The patient-specific factors to consider here are risk and tolerance. Both ruxolitinib and fedratinib may cause on-target hematological toxicities, specifically anemia and thrombocytopenia.5,6,18,19 Cross-trial comparisons remain difficult, not least because of different instructions concerning the management of treatment-emergent adverse events (eg, at what level of thrombocytopenia to reduce dose). There remains an undefined balance between a tolerated low platelet count vs adequate clinical response.

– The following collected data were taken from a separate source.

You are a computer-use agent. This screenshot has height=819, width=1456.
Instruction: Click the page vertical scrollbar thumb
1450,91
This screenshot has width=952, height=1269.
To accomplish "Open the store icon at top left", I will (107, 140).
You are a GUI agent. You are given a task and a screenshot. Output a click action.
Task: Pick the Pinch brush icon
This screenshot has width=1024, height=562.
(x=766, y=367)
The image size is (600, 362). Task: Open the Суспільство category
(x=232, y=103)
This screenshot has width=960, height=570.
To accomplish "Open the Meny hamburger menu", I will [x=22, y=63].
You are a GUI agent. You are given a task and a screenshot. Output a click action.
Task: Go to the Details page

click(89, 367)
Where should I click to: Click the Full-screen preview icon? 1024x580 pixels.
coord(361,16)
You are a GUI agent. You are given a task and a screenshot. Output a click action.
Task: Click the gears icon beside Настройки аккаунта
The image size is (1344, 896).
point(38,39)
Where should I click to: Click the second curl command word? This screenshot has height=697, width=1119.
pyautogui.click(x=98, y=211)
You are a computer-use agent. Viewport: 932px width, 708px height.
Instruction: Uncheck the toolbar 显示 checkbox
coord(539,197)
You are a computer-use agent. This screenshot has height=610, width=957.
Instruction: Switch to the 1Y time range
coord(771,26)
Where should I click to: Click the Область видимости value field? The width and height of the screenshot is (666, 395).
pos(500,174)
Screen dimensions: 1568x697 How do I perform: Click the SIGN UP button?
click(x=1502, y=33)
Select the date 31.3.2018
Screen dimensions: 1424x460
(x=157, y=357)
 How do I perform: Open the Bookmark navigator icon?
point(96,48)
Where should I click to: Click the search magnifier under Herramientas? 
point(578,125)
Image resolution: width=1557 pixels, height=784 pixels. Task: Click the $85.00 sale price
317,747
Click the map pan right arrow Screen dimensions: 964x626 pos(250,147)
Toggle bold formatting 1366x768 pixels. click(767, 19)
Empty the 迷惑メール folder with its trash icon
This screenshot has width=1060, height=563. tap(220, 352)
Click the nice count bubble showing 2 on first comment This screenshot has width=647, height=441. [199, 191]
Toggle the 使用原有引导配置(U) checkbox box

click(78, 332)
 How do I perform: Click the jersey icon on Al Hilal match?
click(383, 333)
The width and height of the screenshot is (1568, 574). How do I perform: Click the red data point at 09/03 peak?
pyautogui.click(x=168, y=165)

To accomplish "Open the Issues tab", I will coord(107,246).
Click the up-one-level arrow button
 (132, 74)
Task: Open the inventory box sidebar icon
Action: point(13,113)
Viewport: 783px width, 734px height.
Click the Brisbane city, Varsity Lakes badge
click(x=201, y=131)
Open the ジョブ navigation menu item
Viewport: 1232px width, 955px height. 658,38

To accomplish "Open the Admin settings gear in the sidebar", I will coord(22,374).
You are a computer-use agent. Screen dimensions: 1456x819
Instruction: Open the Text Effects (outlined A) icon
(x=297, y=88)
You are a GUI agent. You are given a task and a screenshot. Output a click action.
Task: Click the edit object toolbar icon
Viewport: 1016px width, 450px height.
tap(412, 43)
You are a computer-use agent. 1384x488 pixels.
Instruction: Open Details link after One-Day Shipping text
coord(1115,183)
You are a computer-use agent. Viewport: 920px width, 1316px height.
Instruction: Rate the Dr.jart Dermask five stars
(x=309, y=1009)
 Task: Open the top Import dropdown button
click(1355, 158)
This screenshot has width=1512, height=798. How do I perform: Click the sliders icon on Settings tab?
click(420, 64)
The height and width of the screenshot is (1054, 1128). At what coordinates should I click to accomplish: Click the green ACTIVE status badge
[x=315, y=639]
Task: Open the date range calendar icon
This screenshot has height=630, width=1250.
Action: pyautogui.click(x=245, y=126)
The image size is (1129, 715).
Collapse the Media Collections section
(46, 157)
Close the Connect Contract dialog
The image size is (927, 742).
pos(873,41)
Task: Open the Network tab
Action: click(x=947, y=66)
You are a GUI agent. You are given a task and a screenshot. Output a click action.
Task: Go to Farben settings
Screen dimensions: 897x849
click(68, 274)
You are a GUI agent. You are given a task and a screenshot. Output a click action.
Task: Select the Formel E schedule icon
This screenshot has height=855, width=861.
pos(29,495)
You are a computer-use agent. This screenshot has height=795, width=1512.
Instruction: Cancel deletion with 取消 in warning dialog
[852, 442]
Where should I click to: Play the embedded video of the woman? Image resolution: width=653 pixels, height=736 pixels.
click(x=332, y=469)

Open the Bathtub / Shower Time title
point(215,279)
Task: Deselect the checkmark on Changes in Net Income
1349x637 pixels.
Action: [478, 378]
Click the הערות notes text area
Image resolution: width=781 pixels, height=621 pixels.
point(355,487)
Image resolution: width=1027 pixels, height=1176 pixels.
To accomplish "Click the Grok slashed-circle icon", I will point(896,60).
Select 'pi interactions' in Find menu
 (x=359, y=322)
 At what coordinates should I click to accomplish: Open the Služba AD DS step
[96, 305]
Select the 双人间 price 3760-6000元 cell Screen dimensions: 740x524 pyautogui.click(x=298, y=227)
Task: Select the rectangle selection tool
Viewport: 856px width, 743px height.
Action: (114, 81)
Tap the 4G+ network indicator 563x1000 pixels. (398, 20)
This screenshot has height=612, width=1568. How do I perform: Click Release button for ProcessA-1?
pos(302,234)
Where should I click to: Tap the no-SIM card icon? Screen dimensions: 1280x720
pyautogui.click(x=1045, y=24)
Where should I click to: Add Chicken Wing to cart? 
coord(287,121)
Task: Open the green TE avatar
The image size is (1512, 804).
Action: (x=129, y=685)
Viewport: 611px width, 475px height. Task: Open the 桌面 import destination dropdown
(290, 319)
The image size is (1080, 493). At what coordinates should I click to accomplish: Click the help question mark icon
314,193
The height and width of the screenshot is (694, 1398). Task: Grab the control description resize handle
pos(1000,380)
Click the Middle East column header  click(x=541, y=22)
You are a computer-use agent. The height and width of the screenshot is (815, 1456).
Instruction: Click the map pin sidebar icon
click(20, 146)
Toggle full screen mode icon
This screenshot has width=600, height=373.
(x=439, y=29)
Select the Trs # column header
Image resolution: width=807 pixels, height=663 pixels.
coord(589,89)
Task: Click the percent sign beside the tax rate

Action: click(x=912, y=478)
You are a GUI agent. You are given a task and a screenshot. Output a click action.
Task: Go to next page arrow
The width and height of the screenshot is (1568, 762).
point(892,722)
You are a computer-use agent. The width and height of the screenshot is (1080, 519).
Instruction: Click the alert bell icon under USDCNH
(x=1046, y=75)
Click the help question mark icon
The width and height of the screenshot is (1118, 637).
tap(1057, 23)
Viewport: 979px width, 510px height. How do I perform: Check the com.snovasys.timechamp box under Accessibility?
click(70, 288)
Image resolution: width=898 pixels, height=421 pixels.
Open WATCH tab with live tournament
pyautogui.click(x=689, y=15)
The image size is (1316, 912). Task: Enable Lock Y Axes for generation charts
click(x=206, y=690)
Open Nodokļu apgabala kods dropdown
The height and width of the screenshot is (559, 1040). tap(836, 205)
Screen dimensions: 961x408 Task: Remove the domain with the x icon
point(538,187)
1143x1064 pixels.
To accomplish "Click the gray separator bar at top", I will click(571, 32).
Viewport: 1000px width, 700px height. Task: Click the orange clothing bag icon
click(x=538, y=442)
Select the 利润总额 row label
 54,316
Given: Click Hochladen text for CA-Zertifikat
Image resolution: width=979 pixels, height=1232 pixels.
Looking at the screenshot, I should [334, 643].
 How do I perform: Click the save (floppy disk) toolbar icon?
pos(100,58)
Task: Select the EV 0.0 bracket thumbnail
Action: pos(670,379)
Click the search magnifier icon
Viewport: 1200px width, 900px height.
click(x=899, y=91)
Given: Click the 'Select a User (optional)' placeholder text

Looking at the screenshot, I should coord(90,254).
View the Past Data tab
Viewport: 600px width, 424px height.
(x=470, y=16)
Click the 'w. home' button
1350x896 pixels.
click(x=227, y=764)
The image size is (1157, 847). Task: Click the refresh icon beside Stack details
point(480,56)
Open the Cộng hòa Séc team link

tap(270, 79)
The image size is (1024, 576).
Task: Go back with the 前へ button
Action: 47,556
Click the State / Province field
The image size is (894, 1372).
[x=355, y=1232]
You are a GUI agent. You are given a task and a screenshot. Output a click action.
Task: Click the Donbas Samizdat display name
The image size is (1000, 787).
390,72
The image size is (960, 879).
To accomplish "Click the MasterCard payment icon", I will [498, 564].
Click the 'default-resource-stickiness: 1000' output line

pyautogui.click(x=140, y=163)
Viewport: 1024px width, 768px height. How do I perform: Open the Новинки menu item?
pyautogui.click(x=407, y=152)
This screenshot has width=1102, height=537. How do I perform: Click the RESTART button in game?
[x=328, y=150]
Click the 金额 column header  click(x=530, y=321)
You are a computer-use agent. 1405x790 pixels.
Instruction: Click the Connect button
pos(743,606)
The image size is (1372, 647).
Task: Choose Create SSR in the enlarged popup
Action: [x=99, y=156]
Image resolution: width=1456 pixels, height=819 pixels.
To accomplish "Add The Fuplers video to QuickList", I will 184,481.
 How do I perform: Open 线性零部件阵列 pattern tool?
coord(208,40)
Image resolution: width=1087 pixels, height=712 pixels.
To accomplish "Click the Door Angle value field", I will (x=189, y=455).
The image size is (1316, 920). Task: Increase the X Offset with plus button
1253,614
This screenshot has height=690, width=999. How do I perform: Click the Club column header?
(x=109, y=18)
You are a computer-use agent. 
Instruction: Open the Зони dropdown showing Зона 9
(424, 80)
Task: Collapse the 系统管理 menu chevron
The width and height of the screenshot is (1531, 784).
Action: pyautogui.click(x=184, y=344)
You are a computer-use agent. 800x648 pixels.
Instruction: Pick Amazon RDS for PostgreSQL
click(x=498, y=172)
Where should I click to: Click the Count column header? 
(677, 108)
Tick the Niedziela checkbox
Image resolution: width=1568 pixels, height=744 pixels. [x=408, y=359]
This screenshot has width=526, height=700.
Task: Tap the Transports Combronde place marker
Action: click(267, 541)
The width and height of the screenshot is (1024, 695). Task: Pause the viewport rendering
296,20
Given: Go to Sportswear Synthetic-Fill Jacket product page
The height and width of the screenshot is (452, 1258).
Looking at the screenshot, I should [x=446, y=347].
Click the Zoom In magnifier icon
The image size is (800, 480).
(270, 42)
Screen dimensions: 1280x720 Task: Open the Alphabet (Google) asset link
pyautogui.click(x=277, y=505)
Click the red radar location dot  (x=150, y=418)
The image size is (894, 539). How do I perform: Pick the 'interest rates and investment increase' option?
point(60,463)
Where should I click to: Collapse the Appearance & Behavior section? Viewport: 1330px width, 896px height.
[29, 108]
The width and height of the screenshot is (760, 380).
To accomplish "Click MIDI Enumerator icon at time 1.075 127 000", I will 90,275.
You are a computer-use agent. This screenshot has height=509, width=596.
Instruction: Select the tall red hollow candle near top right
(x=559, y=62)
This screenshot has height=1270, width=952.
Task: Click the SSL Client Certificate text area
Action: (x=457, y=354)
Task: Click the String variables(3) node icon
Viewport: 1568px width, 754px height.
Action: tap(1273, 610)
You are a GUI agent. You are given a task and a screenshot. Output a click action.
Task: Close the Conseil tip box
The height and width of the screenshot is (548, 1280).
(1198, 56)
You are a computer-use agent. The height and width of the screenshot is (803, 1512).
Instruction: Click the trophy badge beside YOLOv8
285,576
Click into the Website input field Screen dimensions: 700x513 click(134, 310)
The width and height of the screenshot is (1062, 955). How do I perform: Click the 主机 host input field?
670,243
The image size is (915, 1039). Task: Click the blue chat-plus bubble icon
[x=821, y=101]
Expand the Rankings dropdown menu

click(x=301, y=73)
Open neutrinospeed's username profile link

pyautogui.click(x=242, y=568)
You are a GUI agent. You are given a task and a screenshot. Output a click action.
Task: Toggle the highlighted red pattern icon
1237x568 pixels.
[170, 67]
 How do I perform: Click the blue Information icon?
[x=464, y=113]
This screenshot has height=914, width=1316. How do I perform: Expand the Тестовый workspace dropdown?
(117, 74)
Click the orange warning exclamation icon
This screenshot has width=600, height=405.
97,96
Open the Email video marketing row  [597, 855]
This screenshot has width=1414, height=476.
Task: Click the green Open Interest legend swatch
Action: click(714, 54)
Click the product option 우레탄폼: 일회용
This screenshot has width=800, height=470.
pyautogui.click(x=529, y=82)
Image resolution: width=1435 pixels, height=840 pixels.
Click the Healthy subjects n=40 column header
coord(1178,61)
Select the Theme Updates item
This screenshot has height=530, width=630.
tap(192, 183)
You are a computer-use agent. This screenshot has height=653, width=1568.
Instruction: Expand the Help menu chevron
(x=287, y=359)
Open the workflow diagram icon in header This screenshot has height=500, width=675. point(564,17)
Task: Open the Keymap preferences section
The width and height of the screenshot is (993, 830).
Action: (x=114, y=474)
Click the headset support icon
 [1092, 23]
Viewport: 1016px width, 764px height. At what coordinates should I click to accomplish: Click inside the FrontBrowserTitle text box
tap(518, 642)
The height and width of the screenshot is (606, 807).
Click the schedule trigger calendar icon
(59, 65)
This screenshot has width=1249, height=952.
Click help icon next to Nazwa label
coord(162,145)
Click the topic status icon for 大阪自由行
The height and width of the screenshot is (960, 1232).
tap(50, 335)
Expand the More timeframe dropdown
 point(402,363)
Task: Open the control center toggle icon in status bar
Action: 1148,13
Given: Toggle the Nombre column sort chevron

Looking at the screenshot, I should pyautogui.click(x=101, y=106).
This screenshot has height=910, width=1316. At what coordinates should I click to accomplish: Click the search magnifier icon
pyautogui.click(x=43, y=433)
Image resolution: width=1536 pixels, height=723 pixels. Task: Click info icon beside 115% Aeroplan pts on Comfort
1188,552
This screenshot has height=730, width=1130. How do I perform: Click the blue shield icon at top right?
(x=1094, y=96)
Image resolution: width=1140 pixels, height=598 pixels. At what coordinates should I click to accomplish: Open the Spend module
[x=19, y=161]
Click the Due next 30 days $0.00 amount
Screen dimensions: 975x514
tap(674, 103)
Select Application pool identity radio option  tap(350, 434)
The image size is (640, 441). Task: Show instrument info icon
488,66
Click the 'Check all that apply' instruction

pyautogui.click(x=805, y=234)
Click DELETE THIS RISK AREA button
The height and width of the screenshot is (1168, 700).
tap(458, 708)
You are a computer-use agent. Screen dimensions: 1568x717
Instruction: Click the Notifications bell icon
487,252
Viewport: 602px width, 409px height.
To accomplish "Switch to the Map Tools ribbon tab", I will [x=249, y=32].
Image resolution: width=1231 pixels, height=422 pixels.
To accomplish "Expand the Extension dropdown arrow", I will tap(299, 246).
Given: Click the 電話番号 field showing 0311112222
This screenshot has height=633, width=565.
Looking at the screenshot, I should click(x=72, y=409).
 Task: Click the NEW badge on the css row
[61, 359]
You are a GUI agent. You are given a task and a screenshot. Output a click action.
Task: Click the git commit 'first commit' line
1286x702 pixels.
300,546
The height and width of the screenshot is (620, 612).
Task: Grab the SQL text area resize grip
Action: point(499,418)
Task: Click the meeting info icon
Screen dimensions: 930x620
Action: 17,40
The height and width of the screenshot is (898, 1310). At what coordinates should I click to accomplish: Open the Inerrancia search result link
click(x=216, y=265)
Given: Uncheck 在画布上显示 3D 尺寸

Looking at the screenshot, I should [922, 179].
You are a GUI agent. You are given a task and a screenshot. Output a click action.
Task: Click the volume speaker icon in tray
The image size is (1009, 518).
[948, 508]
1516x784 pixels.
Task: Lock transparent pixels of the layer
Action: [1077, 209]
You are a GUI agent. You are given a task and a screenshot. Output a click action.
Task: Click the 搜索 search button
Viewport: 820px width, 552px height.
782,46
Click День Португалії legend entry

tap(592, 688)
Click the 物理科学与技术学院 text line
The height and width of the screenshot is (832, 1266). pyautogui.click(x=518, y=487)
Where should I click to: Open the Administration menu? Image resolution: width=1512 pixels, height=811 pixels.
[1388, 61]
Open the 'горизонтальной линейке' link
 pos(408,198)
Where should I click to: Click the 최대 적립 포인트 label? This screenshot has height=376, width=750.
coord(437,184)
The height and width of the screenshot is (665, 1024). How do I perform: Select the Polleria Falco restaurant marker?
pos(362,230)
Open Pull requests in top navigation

Recent analyses of both JAKARTA studies suggest that fedratinib may be of utility in those with baseline platelet counts of <100 × 109/L.20 In JAKARTA, median fedratinib dose density and SVR were similar in those with platelets < or >100 × 109/L, and modification of dose or discontinuation because of grade 3 to 4 thrombocytopenia was infrequent. In JAKARTA-2, SVR rates were similar in both platelet groups, and although higher rates of grade 3 to 4 thrombocytopenia occurred in those with platelets <100 × 109/L, dose modification or discontinuation remained low. At present, it is unclear if the enhanced JAK2 specificity of fedratinib will alter the rates of nonmelanoma skin cancers and infectious complications potentially observed with ruxolitinib, but the fedratinib profile involves low-grade gastrointestinal toxicity and a black-box warning for thiamine deficiency and encephalopathy. These differences may influence clinician choice of agent to use in the first-line setting and timing of therapeutic switch. To illustrate all of these factors, clinical cases highlighting potential scenarios are listed in Table 1, and factors requiring consideration at time of planned switch are shown in Figure 1.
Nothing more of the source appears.